5.2  LONG and *LOB queries can't be read in one query

As reported in this post to Oracle's JDBC forum, it is impossible to load a column value of type LONG after a value of type *LOB has been read from the same row of the ResultSet. As a workaround, columns of type LONG are simply not handled at present.

5.3  Querying character column sizes using DatabaseMetadata

As reported in this post to Oracle's JDBC forum, Oracle's JDBC drivers do not correctly report the length of CHAR and VARCHAR columns that use character length semantics (in a UTF-8 database). The JDBC drivers return the number of bytes allocated, which is (usually) four times the number of characters in the column. To make matters worse, the maximum size of a CHAR or VARCHAR column is 4000 bytes, so any columns that takes any number over 1000 characters, will be reported as having a size of 4000.

Some undesirable workarounds were implemented to deal with these bugs. First, the org.afcs.warts.db.AccountConfiguration class divides all character column sizes by 4 when it detects that it is using the Oracle drivers to connect to a UTF-8 database. This is obviously going to return incorrect results for any columns that have byte length semantics, for any columns with a size of over 1000 characters, or for any fixed Oracle JDBC drivers (at that point, we'll have to start checking version numbers).

Secondly, because the column sizes are so unreliable, we can no longer use them when comparing column definitions, or checking whether two tables can be compared. Changes were made to the equals() and hashCode() methods in org.afcs.warts.db.ColumnDescription and to the documentation of the isEquivalentTo() method in org.afcs.warts.db.TableDescription.

The alternative to the above workarounds would be to use an Oracle-metadata-specific SELECT query to obtain accurate column sizes. This may yet be implemented if the workarounds discussed above prove insufficient. However, it will be resisted to the bitter end.

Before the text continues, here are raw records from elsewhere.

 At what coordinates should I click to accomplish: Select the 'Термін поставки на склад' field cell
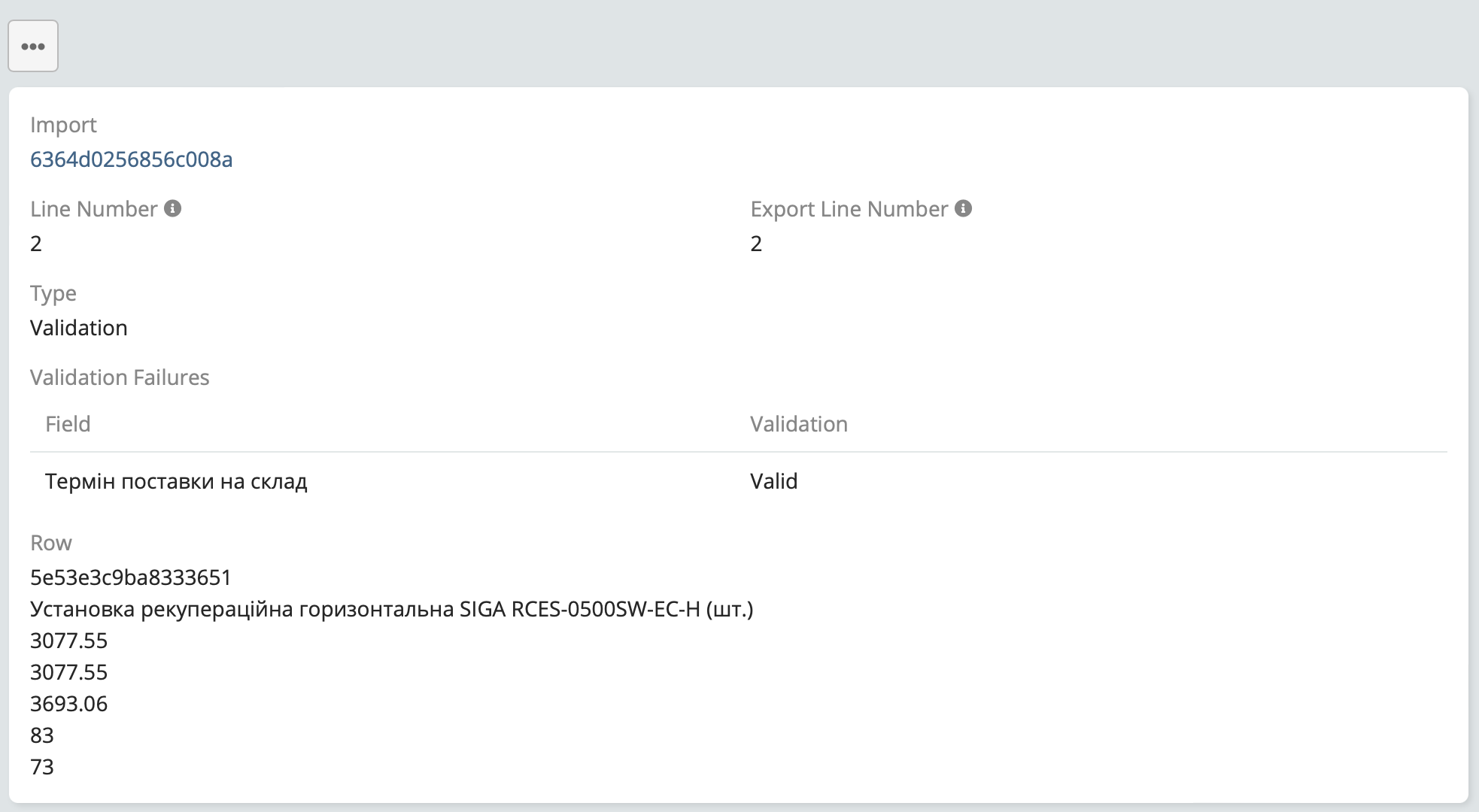[x=176, y=481]
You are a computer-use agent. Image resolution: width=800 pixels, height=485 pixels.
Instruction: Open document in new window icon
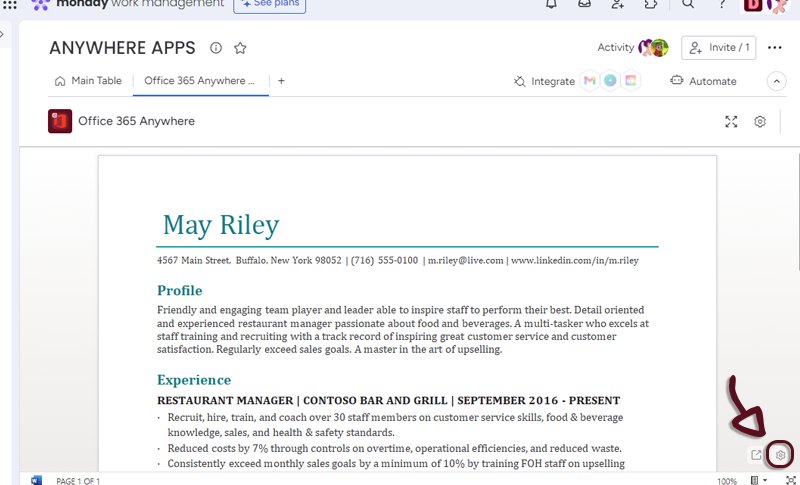tap(756, 455)

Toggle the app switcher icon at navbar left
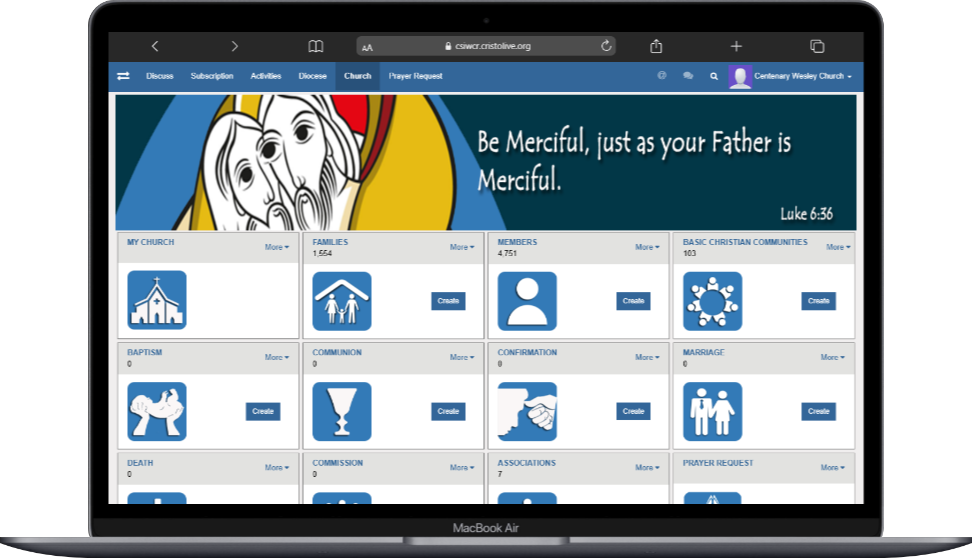(x=123, y=76)
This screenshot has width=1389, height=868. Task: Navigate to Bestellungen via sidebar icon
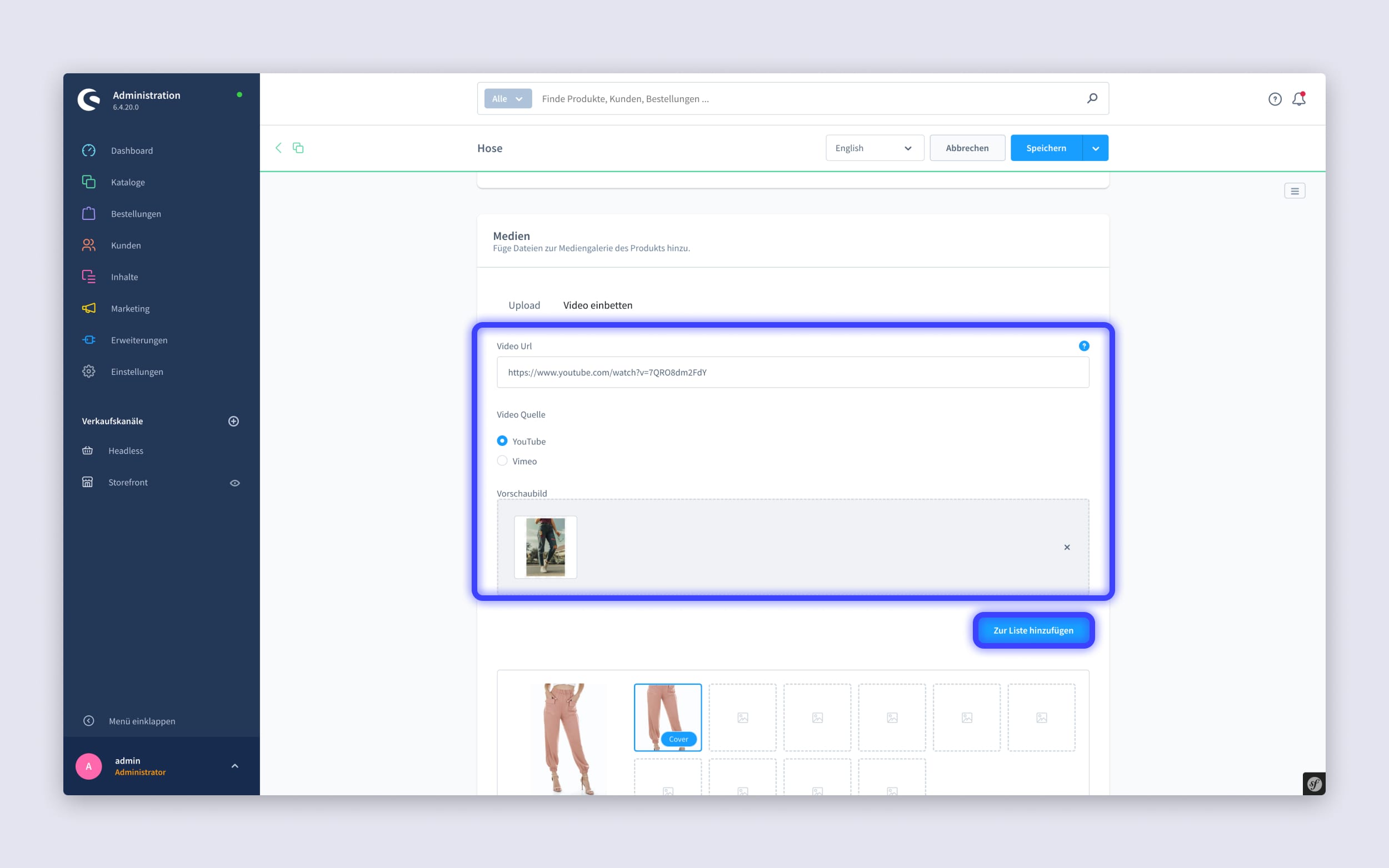click(89, 214)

5.4  Querying CHAR columns with character length semantics

As reported in this post to Oracle's JDBC forum, Oracle's JDBC drivers return the wrong value when using ResultSet.getString() to obtain a value from a column of type CHAR (VARCHAR is fine). The value returned is padded with enough space characters (&x#20;) to fill the number of bytes that would be obtained by querying the column size via the metadata (as discussed above).

As a workaround, the loadValue() method in org.afcs.warts.handlers.CharacterHandler truncates the strings received from all columns of type CHAR in a UTF-8 database, where the number of bytes returned by ResultSet.getBytes() is equal to four times the column size (as discussed above, the column size is obtained by dividing the reported column size by four). This will not work for columns of type CHAR with a size of over 1000, because the size cannot be accurately determined, and so column values will always be truncated to 1000.

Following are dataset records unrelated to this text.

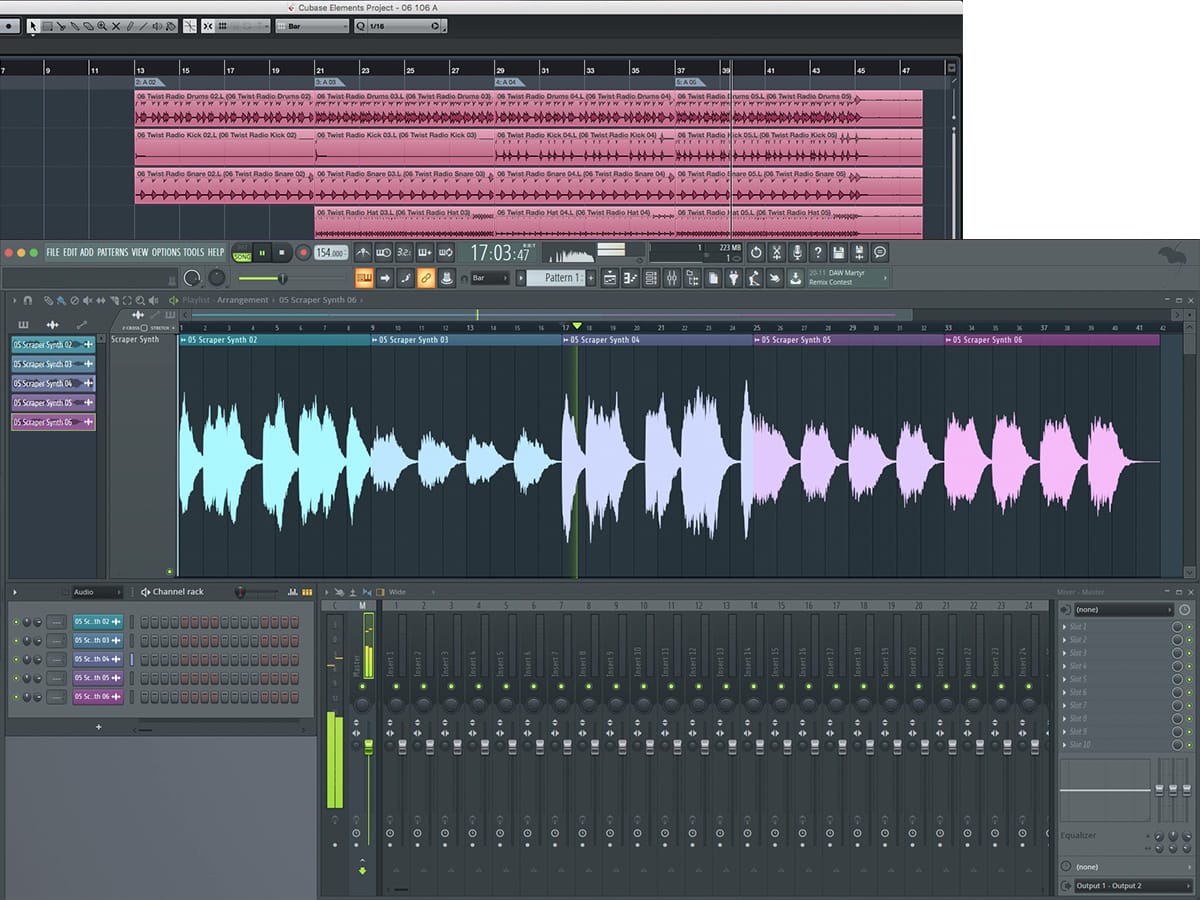Click the record button in the transport bar
The image size is (1200, 900).
pyautogui.click(x=303, y=254)
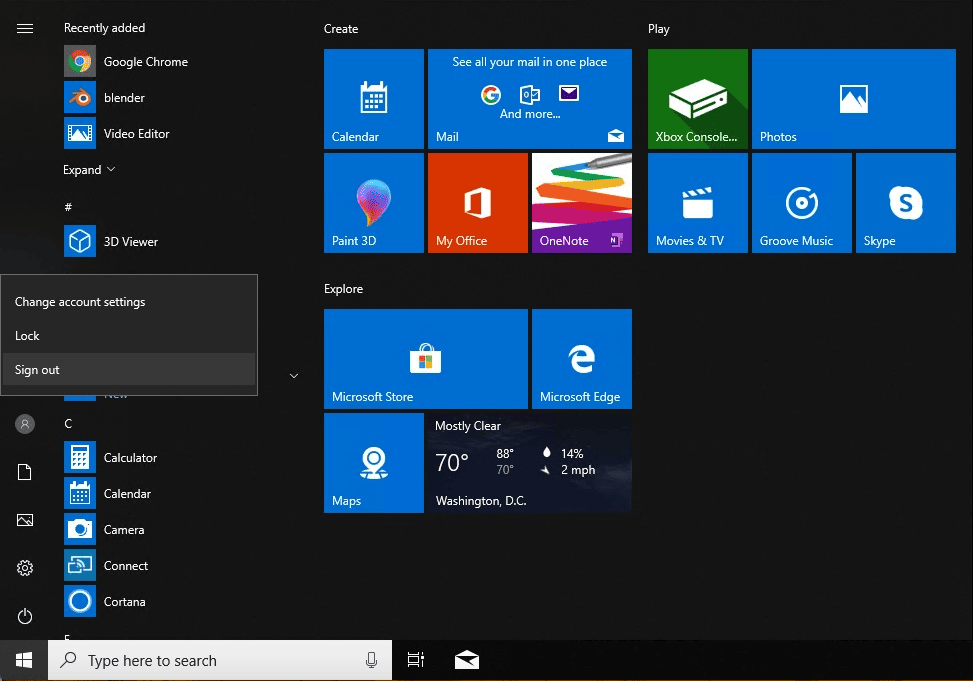Open the Microsoft Edge tile

pyautogui.click(x=581, y=359)
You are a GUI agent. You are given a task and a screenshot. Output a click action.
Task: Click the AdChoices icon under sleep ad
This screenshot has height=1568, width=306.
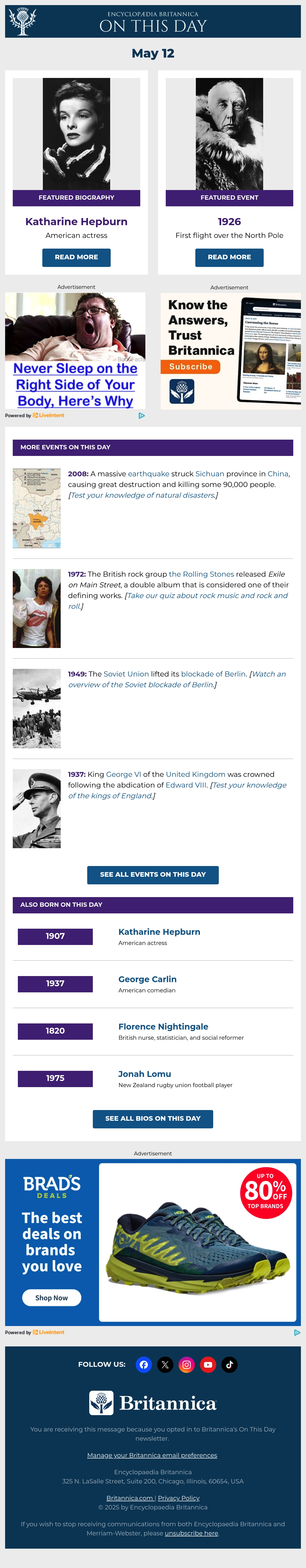[142, 416]
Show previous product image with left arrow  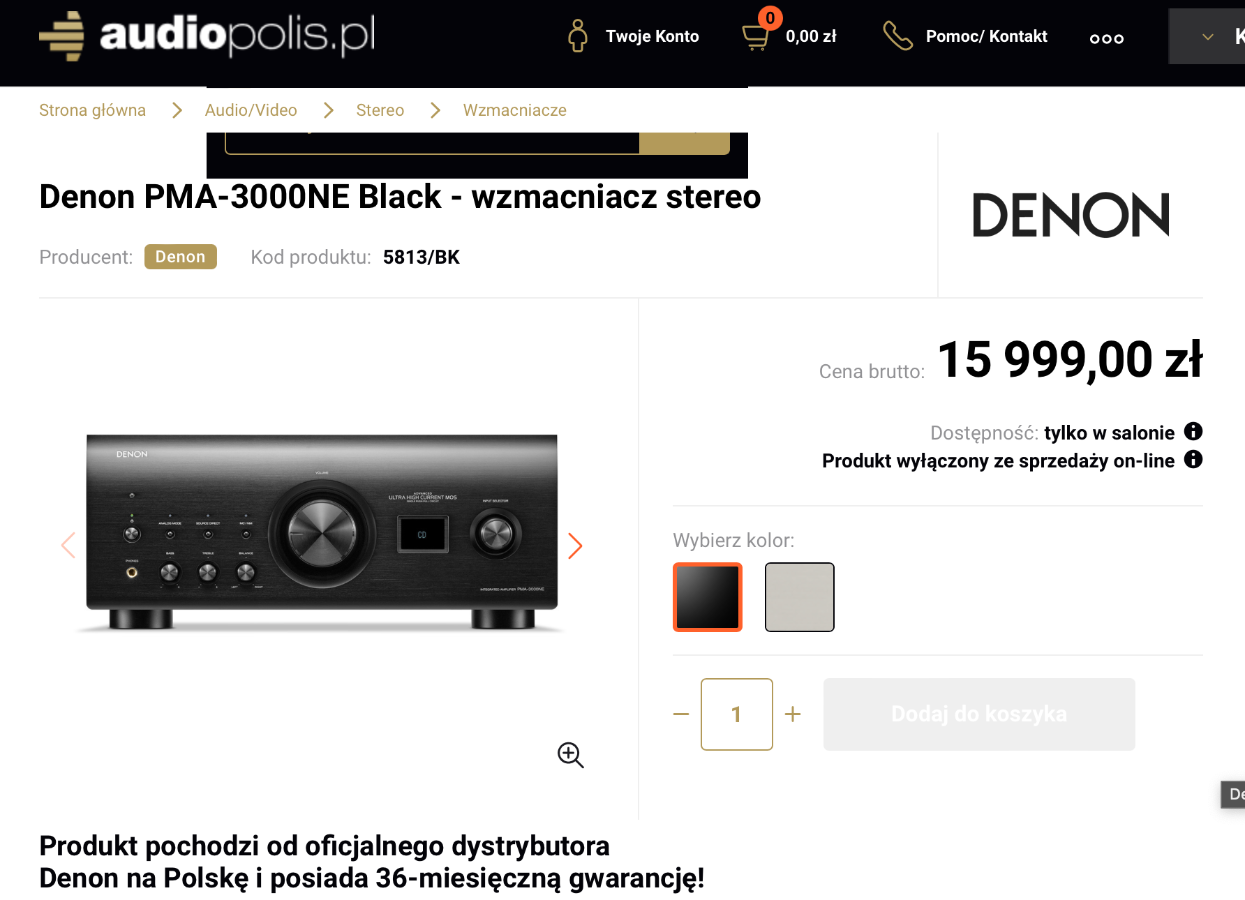(x=68, y=545)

5.5  SQL types from DatabaseMetadata can't be used to bind variables

As reported in this post to Oracle's JDBC forum, the column types returned by Oracle's implementation of DatabaseMetadata can not be used to bind variables in PreparedStatement.setObject(). This means that each org.afcs.warts.handlers.DataHandler implementation in WARTs has to provide an implementation of bindNonNullValue(). This is a minor inconvenience, and probably more efficient in any case.

6  Troubleshooting

6.1  Unknown Data Types

The current most likely cause of error is an inability of the application to understand a datatype that it encounters in the database. Currently the application should be able to process all character, numeric, raw, and lob column types. Unexpected types may still lurk in our schemas, and if you find one, please submit the actual type of the column (as reported by DESC) and the integer column type index which will be printed in the error message to me.

6.2  Running out of Memory

If the tables you are processing are particularly large, then you may well run out of memory as the tables are being loaded into memory. The application caches all data in primary key columns as well as any columns containing character data (including CLOB columns), and this can add up. It is possible to increase the amount of memory allocated by Java with the following arguments "-Xms128m -Xmx384m" (inserting the necessary amount of memory). Type "java -X" for the documentation for these non-standard options.